Finding the Expression for U(x) Under Change of Variables

[Kreizhn]

Homework Statement

Given the equation
[tex] U(\mu) = \frac{2}{\sqrt\pi} \exp\left[ -4\mu^2 \right] [/itex]
find an expression for $\hat U(\hat x)$ given that change of variables
$$x = \frac n2 + \sqrt n \mu, \qquad \hat x = \frac xn$$
and $\hat U$ is the U under this variable transformation.

The Attempt at a Solution

Using the fact that $x= \frac n2 + \sqrt n \mu$ it is easy to re-arrange to find that

[tex] \mu^2 = \frac1n \left(x-\frac n2\right)^2 = \frac{x^2}n - x + \frac n4 [/itex]

dividing by n, we get

[tex] \frac{\mu^2}n = \hat x^2 - \hat x + \frac14 = \left( \hat x - \frac12 \right)^2 [/itex]

Now I substitute this back into $U(\mu)$ to get

$$\hat U(\hat x) = \frac2{\sqrt\pi} \exp \left[ -4 n \left( \hat x-\frac12\right)^2 \right]$$

The problem is that the solution is supposed to be

$$\hat U(\hat x) = 2 \sqrt{\frac n\pi} \exp \left[ -4 n \left( \hat x-\frac12\right)^2 \right]$$

I can't seem to deduce where the factor of $\sqrt n$ comes up.

 

[Kreizhn]

Nobody? Nothing?

*****

» GOAL OF THE EXERCISE: Reproduce everything in the change-of-variables thread above, from "The problem is" down to "Nobody? Nothing?", without altering a character.

» DATASET SECTION:

*****

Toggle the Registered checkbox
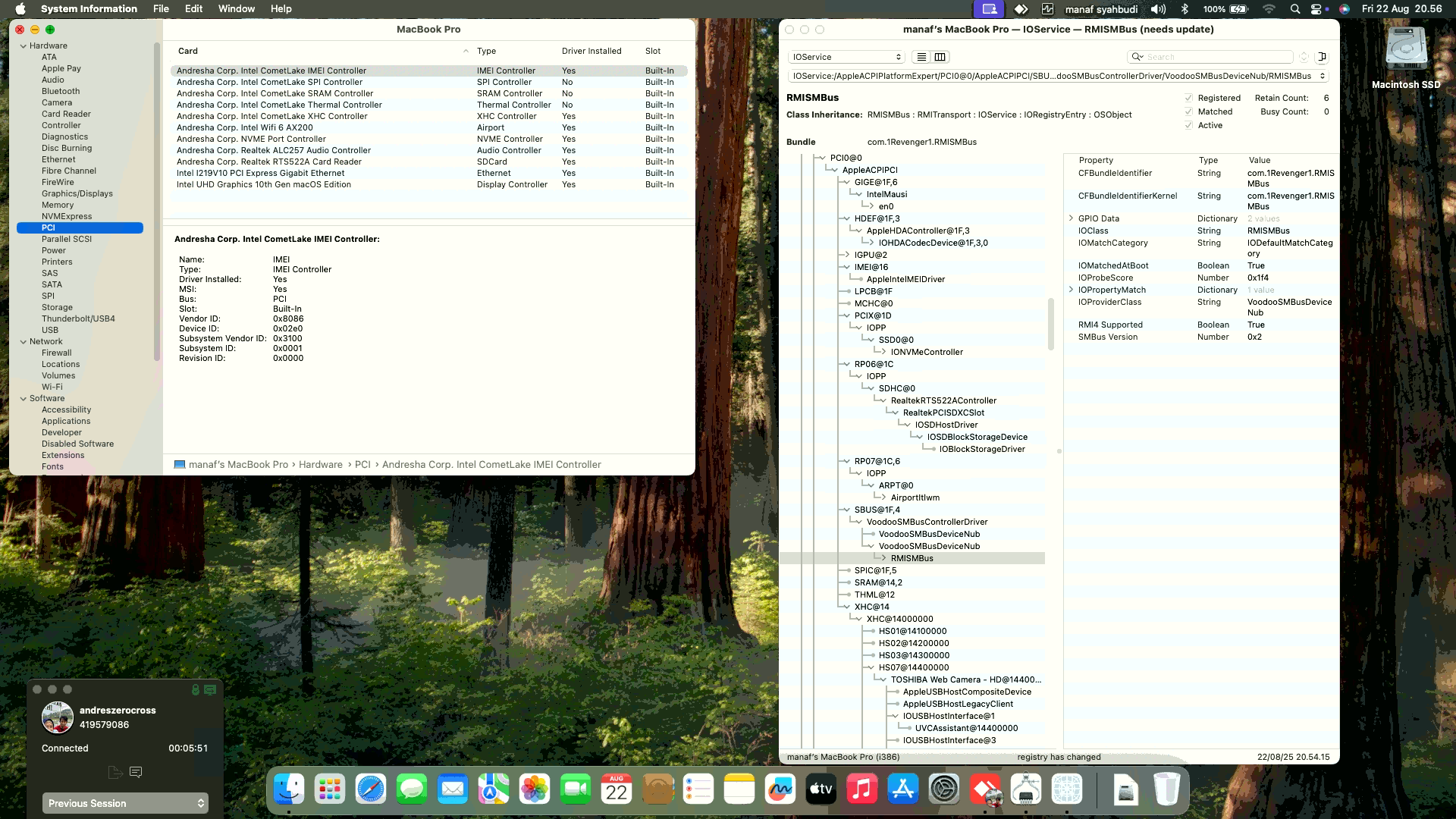The image size is (1456, 819). pos(1188,98)
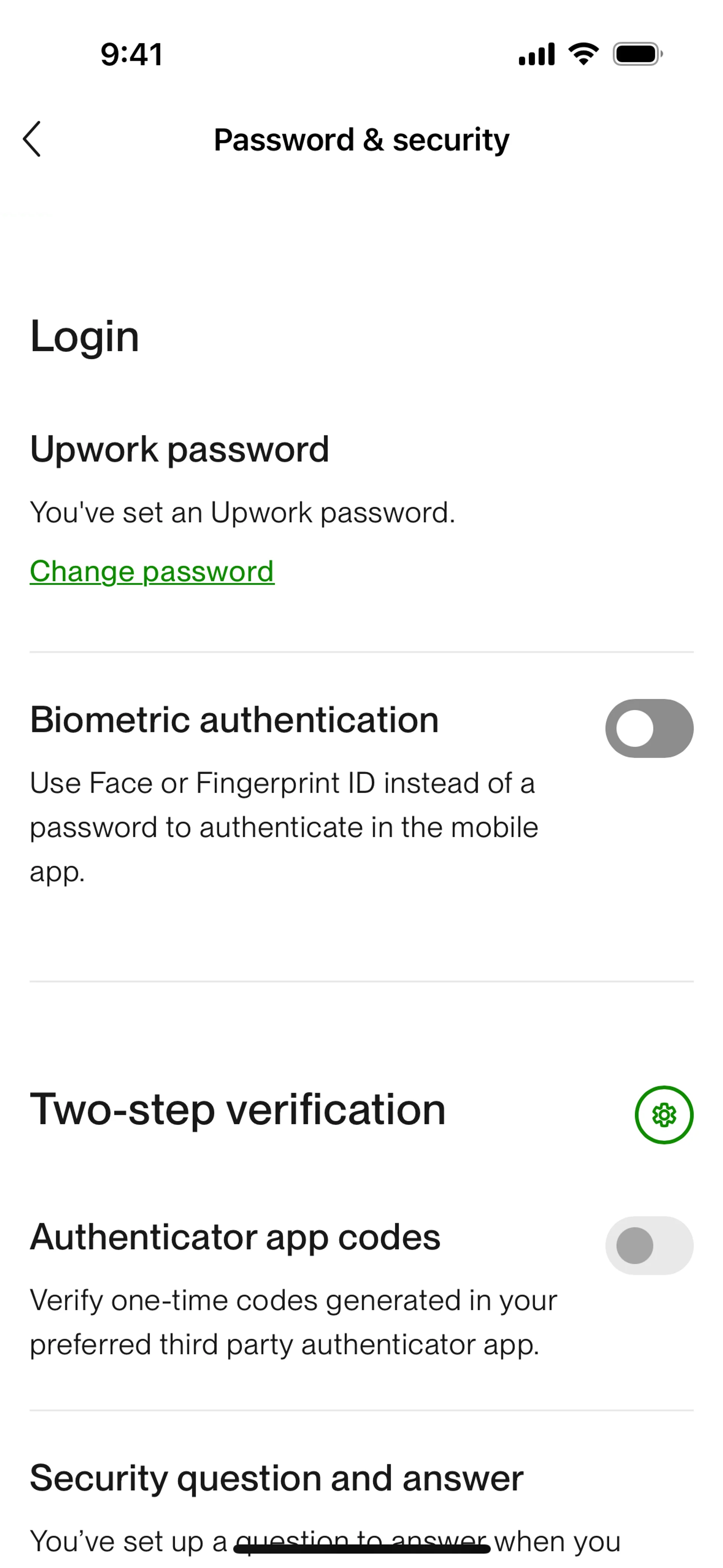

*****

» COMPLETE ANSWER:
The problem is that the solution is supposed to be

$$\hat U(\hat x) = 2 \sqrt{\frac n\pi} \exp \left[ -4 n \left( \hat x-\frac12\right)^2 \right]$$

I can't seem to deduce where the factor of $\sqrt n$ comes up.

 

[Kreizhn]

Nobody? Nothing?